- _EXERCISE AIM_
Leaving out all pictures, transcribe exactly the lines between the line with "This screenshot has" and the last line of the records below, both included.

- _DATASET ENTRIES_

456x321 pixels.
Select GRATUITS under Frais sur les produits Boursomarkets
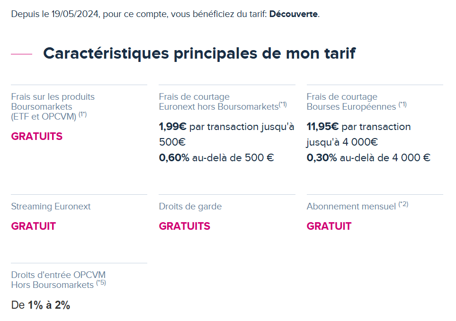(x=36, y=137)
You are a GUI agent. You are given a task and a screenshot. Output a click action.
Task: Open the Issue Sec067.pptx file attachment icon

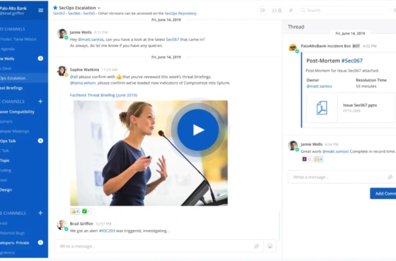click(322, 108)
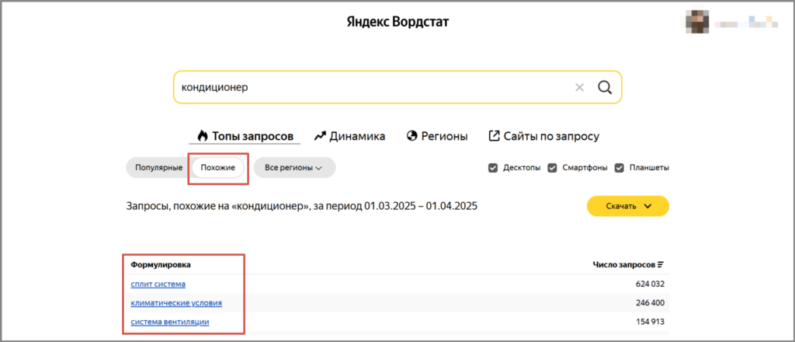Uncheck the Десктопы checkbox
Viewport: 795px width, 342px height.
pos(493,167)
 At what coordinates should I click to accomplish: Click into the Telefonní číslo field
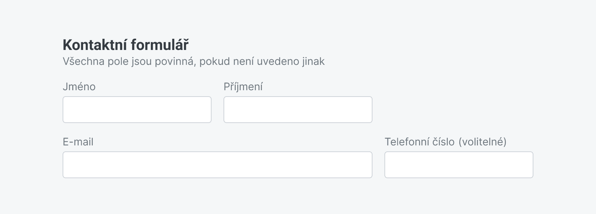[x=459, y=165]
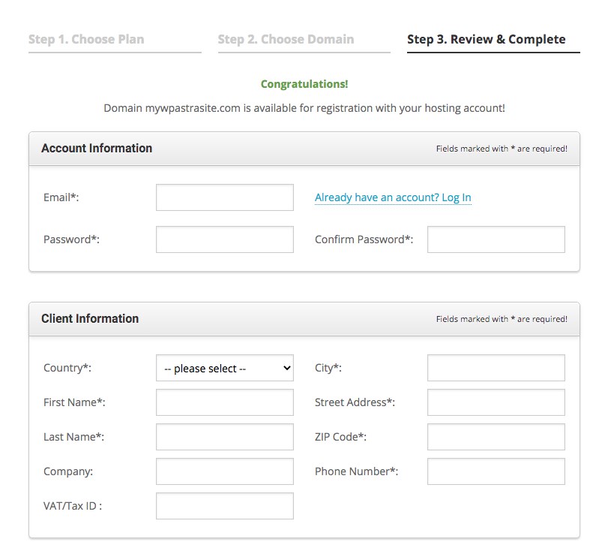Click the Account Information section header
Viewport: 608px width, 560px height.
pos(97,149)
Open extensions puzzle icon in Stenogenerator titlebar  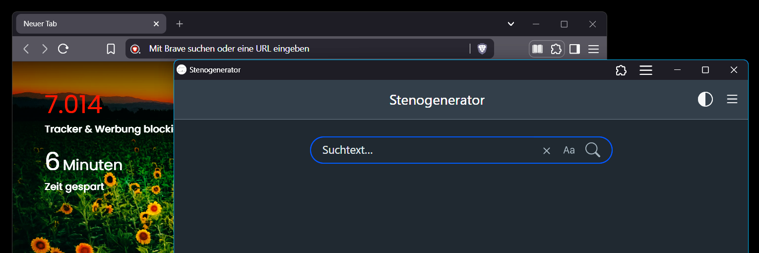point(621,70)
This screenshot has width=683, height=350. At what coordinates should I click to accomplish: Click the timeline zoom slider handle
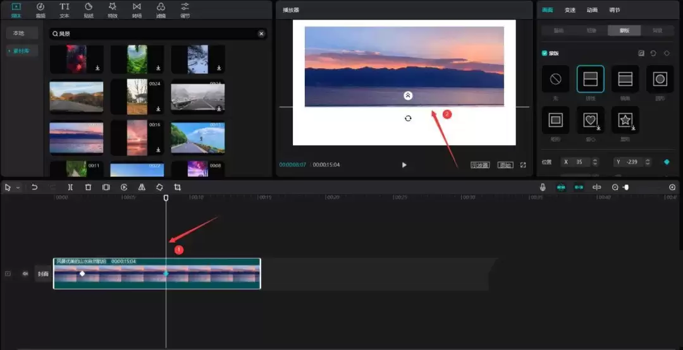626,188
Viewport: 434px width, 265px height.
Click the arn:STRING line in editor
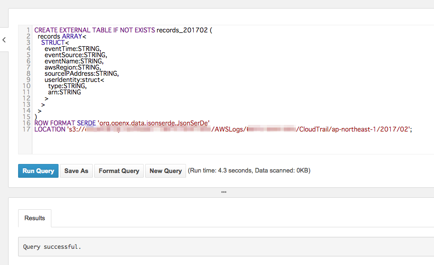pos(64,92)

- _TASK RESPONSE_
This screenshot has width=683, height=350. At what coordinates should I click to accomplish: Click the timeline zoom slider handle
626,188
Viewport: 434px width, 265px height.
Click the arn:STRING line in editor
pos(64,92)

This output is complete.